Куда я мог взять девушку? Но во мне возникло чувство личной ответственности за нее. Мы пошли с ней в военную комендатуру. Комендантом города был майор Лавренев, человек пожилой и неглупый. Выслушав мой рассказ о минувшей ночи, он, ни слова не говоря, повел меня по коридору и открыл дверь в комнату:

— Вот, смотрите...

На длинном столе посреди комнаты стоял гроб, обитый красным и обложенный бумажными цветами. В гробу лежал капитан, помощник военного коменданта. Я был с ним знаком: в мой первый приезд в Бунцлау он помогал мне отыскивать дом, где умер Кутузов. Капитан воевал с первых дней войны, участвовал в Сталинградской и Курской битвах, имел боевые ордена и золотые нашивки за тяжелые ранения. По ранениям его и перевели на работу в комендатуру. Думал ли он, что получит смерть здесь, в тылу, от руки мародера, насильника?..

— Жалко девушку, — сказал комендант, когда мы вернулись в приемную. — 250 человек! Таких две-три недели, и она не выживет. Чего доброго, заразят, если еще не заразили. А признается, что больна — пристрелят. Из самосохранения: чтобы не распространяла заразу. Что же нам с ней предпринять? В Лигнице, она говорит, у нее есть тетка. Не пожалейте бензину, отвезите ее туда. Все-таки дальше в тыл, там поспокойнее. Но вы знаете, возить немцев на машинах строго-настрого запрещено. Нарветесь на контрольный пост, не оберетесь неприятностей. Найдите красноармейский бушлат, шапку, — переоденьте девушку.
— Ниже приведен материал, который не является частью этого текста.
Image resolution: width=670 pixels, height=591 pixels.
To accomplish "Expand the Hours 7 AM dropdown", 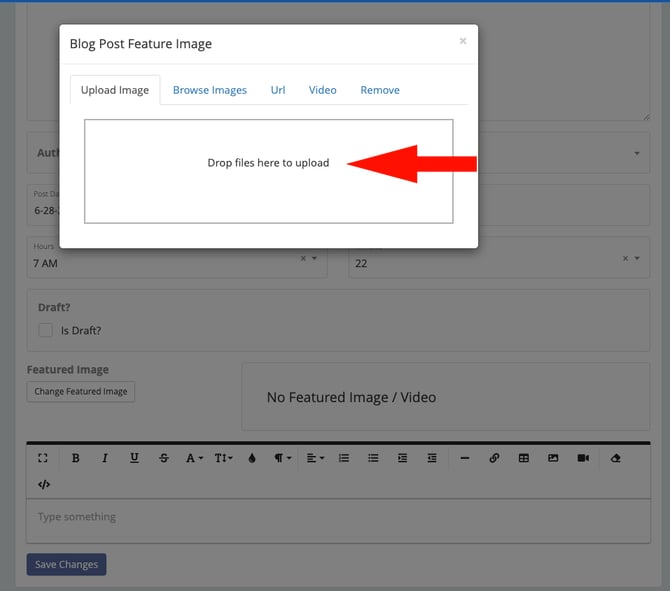I will click(x=314, y=259).
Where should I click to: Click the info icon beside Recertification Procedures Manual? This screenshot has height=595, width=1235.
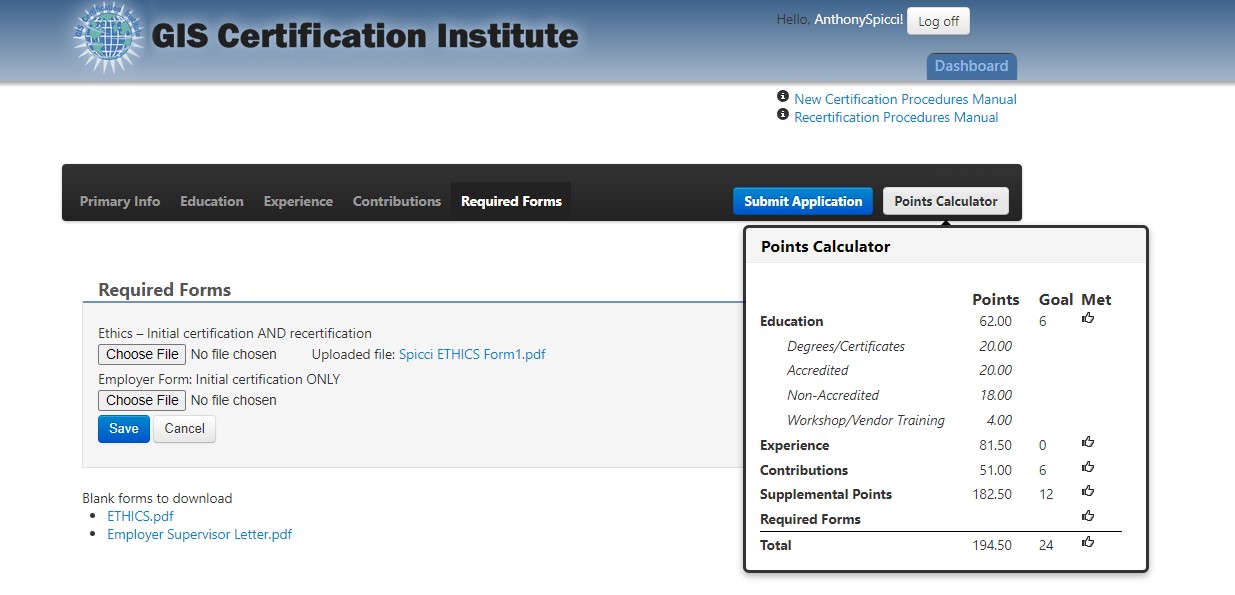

В Лигнице, крупном городе близ Бреслау, было не лучше. В теткином доме стоял плач: умирала внучка. На диване, в простынях, я увидал девочку лет двенадцати, с тонким, прозрачным, — казалось, светящимся, — лицом и большими, как у Ленхен, серыми глазами. Девочку изнасиловал солдат второго эшелона, а несколько дней спустя в квартиру вломились солдаты третьего эшелона. Девочка, выскользнув у них из рук, побежала по крутой лестнице и оборвалась, упала.
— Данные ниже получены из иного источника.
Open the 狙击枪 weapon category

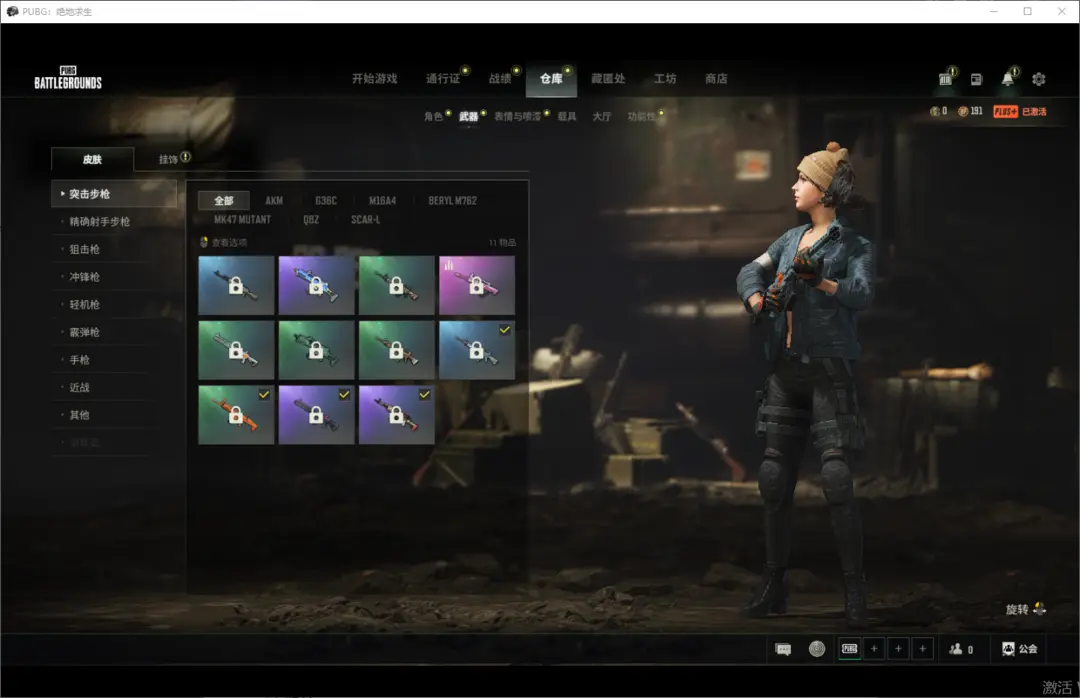84,249
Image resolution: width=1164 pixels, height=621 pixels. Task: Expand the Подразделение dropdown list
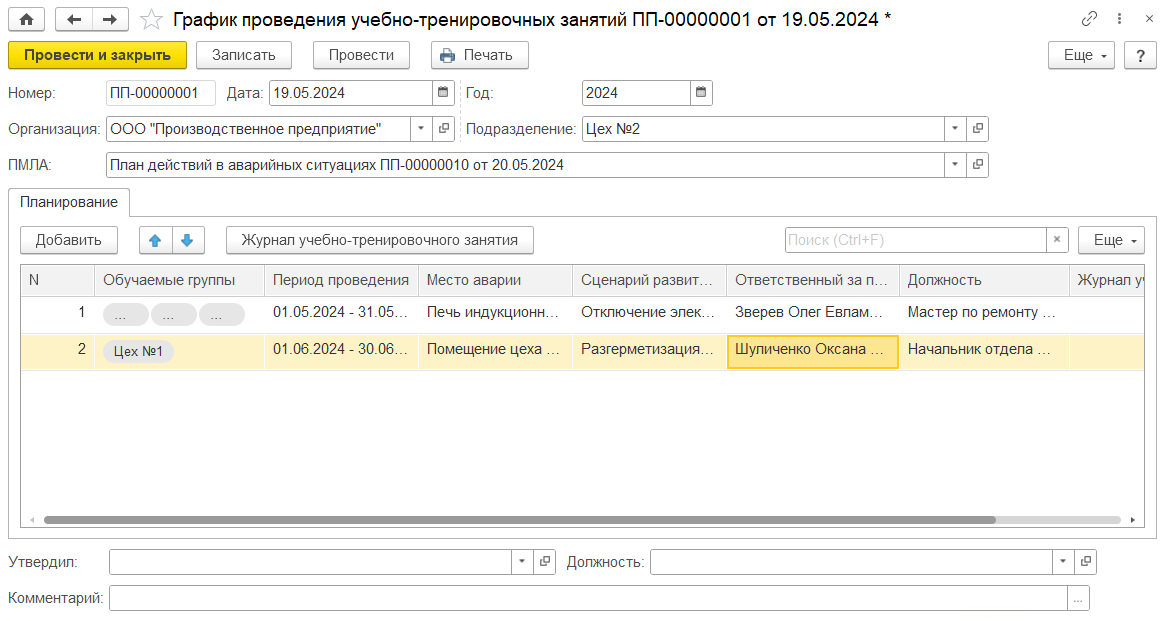(955, 129)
Кроме того, в Лигнице, как тыловом городе, происходила советская обработка захваченной территории. Всех жителей от 16 до 50 лет собирали и угоняли на работы в Россию. Офицер из комендатуры сказал мне: в шахты Донбасса. На белой ленточке, оторванной от простыни, я написал адреса моих знакомых в Польше и родных в России: чтобы при бегстве Ленхен нашла укрытие. Ленточку она зашила в обшлаг рукава.
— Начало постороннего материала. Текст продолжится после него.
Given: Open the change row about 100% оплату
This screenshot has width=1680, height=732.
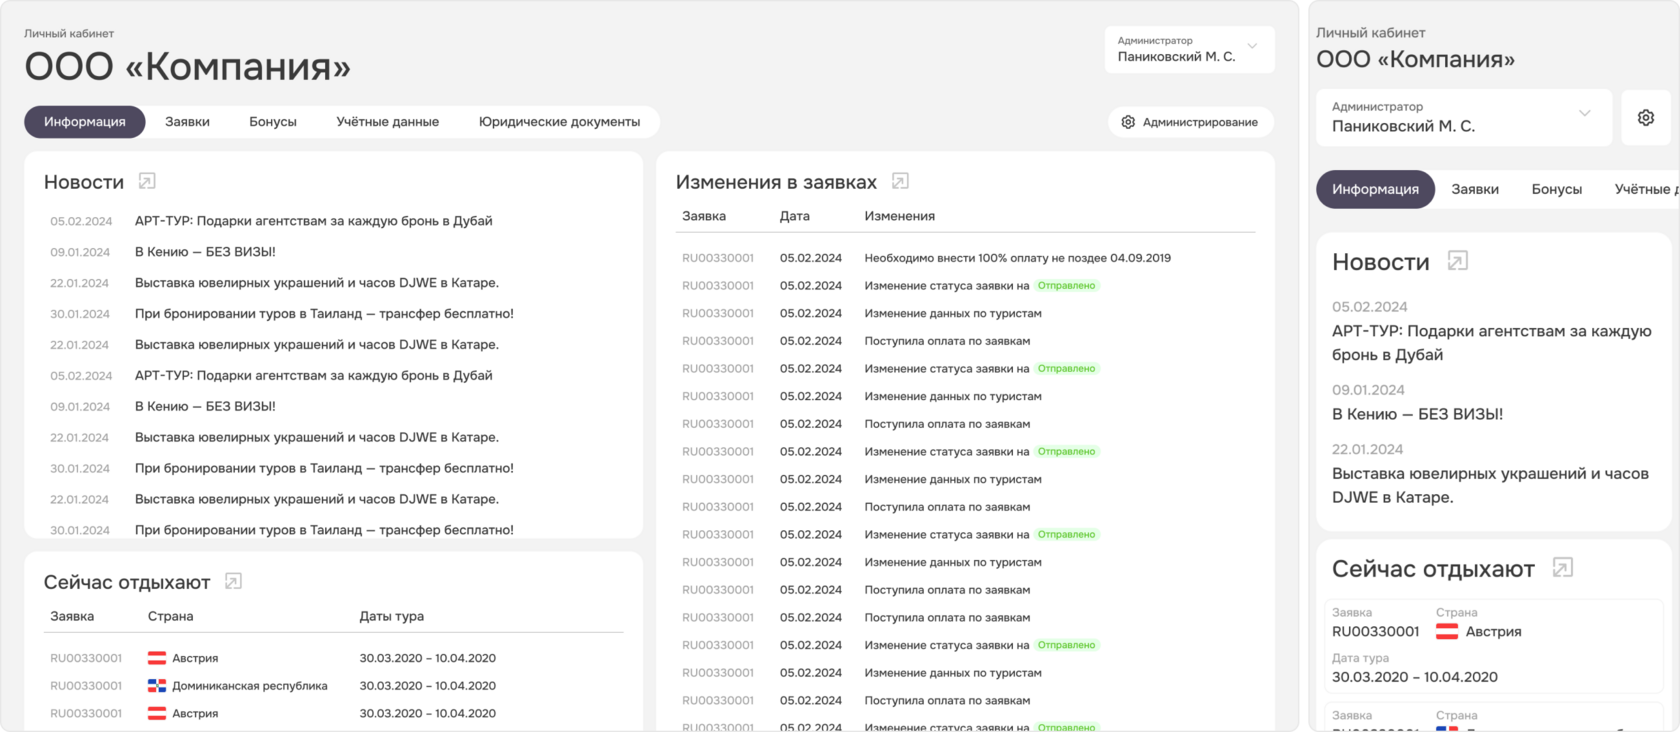Looking at the screenshot, I should coord(1017,258).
У меня тем временем небывалая и нежданная началась болезнь: желтуха. Должно быть, последствие страшной ночи в Бунцлау. Полковой врач направил в госпиталь. Дорога лежала опять через Лигниц. На воротах, в условленном месте, я увидел соскобленную ножом краску и выведенные на белой доске слова: «14 марта нас погнали куда-то, куда — не знаю. Спасибо вам за все хорошее, что вы мне сделали. Молю Бога, чтобы нам еще встретиться в жизни. Ленхен». Постоял я в пустой квартире. Она производила ужасное впечатление: все перевернуто, перерыто. На полу валялись вороха белья, затоптанного солдатскими сапогами, на столе — осколки стеклянной банки и растекшееся варенье, а у окна лужа, испражнения, как визитная карточка побывавшего здесь человека».

 

(Михаил Коряков. «Освобождение души». Изд. имени Чехова, Нью-Йорк, 1952).